In case you haven’t heard of Paleo Mom, here’s a quick backgrounder. (See the end of this article for her full bio).
Sarah Ballantyne, Ph.D. is the creator of the award-winning online resource www.ThePaleoMom.com; cohost of the syndicated top-rated The Paleo View Podcast; New York Times bestselling author of Paleo Principles, The Paleo Approach, The Paleo Approach Cookbook and The Healing Kitchen, and creator of the online program Go To Bed.

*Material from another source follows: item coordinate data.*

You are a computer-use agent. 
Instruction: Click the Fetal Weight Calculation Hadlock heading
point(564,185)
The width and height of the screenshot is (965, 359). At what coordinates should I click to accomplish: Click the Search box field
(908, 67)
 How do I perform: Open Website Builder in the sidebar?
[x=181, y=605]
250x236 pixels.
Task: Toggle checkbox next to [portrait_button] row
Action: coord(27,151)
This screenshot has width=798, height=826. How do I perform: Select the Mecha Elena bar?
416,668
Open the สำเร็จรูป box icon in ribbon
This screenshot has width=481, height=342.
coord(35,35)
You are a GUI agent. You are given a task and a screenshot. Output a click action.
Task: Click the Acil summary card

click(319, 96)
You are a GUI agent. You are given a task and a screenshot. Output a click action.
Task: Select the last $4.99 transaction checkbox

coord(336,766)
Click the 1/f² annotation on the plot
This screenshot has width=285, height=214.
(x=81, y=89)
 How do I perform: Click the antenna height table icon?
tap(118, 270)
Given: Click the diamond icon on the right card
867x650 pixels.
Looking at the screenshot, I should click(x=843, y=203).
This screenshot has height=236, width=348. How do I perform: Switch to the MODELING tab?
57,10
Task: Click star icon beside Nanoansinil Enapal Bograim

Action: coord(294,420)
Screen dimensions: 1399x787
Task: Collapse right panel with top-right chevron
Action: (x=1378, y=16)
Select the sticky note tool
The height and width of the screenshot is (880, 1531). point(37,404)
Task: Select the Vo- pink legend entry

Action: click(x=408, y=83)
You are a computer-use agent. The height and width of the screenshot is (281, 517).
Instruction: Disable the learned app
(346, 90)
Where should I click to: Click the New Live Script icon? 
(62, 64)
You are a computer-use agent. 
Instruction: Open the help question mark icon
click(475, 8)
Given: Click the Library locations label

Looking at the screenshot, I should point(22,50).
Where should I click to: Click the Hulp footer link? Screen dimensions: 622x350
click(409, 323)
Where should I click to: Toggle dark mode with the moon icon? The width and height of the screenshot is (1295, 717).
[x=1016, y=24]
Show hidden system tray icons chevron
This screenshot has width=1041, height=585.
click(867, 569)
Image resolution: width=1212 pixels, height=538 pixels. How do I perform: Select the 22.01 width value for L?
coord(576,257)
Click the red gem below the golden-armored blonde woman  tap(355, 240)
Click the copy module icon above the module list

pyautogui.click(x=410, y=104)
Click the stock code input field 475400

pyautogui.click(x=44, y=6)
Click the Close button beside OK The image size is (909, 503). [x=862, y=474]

My followers are so engaged, supportive and positive! It’s awesome! They motivate me to keep going, to keep being innovative in the resources I create, and to stay focused on my big-picture goal of reversing the epidemics of chronic illness through scientific literacy and health education.
I do have to admit that it sometimes feels surreal, knowing the impact that I’m making in so many lives, probably because I’m pretty isolated in my day-to-day life. My team all works remotely and I work home alone in my basement. Plus, I’m pretty anonymous in my day-to-day life, expect maybe at my local farmers market where I seem to run into more and more people who follow my work. So, when I do get to talk face-to-face with a follower, it forces me to acknowledge the importance of everything I do (that’s a good thing!). I feel so honored when someone shares their personal story with me at a conference or book signing. Events give me momentum to move forward.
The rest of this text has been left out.